College workloads take a toll on professional development

Chatham+classrooms+at+Falk+Hall.+Photo+Credit%3A+Rachel+Scheinberg

Chatham classrooms at Falk Hall. Photo Credit: Rachel Scheinberg

Abigail Hakas

Tell me if this is a familiar story: you’re a third-year student at Chatham University and you’re trying to knock out the internship requirement over a semester. You’re taking 16 credits (one above 15 from that pesky wellness class), and you’re trying to keep up with your position in your beloved student organization. 

Did I mention that your internship is unpaid and your student loans are racking up? 

College students are being asked to do too much. 
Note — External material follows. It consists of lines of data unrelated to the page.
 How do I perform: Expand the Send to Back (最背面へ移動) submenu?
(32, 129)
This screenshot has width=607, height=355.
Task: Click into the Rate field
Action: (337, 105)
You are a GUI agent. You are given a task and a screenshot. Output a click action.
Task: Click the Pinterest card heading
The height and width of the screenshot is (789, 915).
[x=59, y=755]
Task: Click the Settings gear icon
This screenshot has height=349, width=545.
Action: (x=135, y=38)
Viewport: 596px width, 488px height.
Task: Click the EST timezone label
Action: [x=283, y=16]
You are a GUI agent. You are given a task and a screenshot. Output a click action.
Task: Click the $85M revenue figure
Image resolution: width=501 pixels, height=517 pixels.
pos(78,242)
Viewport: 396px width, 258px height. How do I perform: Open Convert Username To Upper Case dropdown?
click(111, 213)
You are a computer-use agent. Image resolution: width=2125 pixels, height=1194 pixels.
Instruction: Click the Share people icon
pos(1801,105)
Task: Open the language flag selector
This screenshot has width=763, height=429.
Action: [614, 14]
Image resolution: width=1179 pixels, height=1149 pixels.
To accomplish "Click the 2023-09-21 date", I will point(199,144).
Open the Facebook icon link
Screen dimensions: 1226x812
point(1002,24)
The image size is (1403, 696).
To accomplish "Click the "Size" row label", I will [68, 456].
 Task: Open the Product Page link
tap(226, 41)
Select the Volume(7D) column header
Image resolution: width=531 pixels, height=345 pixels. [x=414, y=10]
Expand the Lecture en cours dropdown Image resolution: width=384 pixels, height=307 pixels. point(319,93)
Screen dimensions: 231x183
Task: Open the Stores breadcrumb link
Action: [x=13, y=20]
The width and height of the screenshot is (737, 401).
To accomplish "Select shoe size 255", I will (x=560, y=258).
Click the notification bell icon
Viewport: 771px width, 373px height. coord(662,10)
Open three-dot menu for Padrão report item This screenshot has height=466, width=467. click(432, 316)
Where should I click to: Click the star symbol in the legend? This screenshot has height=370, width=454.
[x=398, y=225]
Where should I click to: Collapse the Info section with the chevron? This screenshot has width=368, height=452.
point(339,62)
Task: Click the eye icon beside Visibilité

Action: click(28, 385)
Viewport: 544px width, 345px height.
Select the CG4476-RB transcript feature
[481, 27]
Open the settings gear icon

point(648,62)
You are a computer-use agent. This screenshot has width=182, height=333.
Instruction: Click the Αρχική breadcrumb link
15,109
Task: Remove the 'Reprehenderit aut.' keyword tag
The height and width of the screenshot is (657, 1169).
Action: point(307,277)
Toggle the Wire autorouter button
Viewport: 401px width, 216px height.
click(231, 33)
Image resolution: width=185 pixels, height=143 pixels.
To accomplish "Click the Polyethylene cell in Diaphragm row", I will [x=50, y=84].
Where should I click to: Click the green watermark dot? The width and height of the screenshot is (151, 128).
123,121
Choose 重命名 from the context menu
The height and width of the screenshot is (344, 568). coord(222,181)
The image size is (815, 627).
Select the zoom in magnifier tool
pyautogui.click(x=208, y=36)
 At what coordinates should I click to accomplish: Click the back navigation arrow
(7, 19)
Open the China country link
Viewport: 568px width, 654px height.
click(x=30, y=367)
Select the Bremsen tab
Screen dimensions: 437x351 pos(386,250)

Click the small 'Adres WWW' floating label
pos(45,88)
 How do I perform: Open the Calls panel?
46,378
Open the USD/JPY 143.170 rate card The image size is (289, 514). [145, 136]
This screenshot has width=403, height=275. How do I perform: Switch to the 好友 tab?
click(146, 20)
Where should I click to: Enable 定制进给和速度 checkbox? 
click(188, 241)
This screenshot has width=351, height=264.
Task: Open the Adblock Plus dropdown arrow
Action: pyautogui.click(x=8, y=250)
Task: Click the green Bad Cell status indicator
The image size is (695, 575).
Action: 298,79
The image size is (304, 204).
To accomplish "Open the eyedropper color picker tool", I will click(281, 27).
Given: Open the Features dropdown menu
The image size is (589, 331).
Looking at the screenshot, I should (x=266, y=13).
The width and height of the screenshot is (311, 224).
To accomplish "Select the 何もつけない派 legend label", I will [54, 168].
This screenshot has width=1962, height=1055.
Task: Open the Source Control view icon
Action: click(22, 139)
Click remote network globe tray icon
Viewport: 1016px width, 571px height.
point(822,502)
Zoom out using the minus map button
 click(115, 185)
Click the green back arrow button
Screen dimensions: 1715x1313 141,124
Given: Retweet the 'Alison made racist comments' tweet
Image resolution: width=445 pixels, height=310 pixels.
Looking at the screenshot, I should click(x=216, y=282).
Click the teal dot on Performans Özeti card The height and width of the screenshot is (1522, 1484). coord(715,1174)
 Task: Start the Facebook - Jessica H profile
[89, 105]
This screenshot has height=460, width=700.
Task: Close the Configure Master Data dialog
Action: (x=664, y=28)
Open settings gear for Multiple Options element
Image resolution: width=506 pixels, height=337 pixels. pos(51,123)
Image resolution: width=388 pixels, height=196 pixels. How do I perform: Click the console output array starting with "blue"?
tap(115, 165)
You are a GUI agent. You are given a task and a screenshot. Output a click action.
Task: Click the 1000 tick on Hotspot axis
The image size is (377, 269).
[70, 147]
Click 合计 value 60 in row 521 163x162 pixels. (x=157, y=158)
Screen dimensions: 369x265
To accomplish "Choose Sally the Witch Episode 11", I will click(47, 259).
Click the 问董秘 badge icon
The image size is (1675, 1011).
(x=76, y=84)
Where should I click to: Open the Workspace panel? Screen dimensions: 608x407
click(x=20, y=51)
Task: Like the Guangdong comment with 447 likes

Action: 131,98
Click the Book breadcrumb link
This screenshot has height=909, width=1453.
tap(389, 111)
It takes 120 credits to graduate at Chatham, which means in four years, students would have to take 15 credits every semester, assuming they don’t do any classes over the summer. Fifteen credits means approximately 15 hours of in-class time every week.

Frankly, I don’t know any full-time college student who would say they do anywhere close to just 15 hours of school work a week. Students also are expected to study, do homework, complete an internship and find a way to pay the bills every semester. 

According to the National Center for Education Statistics, in 2020, approximately 40% of full-time undergraduate college students were employed.  

Think about that for a moment: around 40% of college students are employed. That means potentially 40% of Chatham students are doing a paid job alongside the required internship and 15 credits. 

Let’s take sports into account, too. According to Leonard Trevino, Director of Athletics at Chatham, approximately 40% of Chatham students are or were student-athletes. Sports, grades, a job, an internship and responsibilities keep piling up.

There is a reason it’s called full-time when students take 12 credits a semester. There are real consequences to having students work this much.

If college is meant to prepare students for the job market, students should leave with an impressive resume of work. There’s little-to-no time for job fairs and networking when you’re knee-deep in Brightspace discussion posts. There’s minimal time for making friends when you’ve got three presentations on the same day. How are students supposed to learn soft skills like communication and teamwork when the only time they have to talk with peers is in a classroom? 

It takes more than a degree to get a job in most fields, but work experience is hard to gather when you have to write 10 pages in a week.

This semester, I’m taking 15 credits, doing an internship at a local magazine and working at the Communiqué as an editor. Fifteen credits is the lowest number I’ve taken since coming to Chatham. At one point in the semester, I was working on eight articles with my internship and classes combined.  

Keeping on top of everything has been a challenge, and I’ve had the privilege of not working a part-time job during the semester. Trying to work on projects or spend time on hobbies outside of work was nearly impossible.  

This workload isn’t healthy or productive. Students should be able to clock out at the end of the night. They shouldn’t be setting alarms for 2 a.m. so they can squeeze in a few hours of sleep before working. (Yes, that is a strategy I use, and yes, it is indicative of a greater problem.) 

Colleges like Chatham can improve the quality of education by reducing classroom workloads so students have time to get relevant work experience. Chatham is a small school, so opportunities for experiential learning in the classroom are limited by the resources available. 

So let it happen outside of the classroom. Stop standing in students’ ways and encourage them to get real-world experience in their major. 

Classrooms can teach a lot, but not what can be taught on the job. Colleges need to be a mix of both if students are to succeed. I could have written a thousand essays, but nothing would compare to the things I learned working at my internship this semester. 

Students come to college to learn, and right now it seems like the most important thing they’re being taught is how to ignore good opportunities in their dream field to write essays that only their professor will see.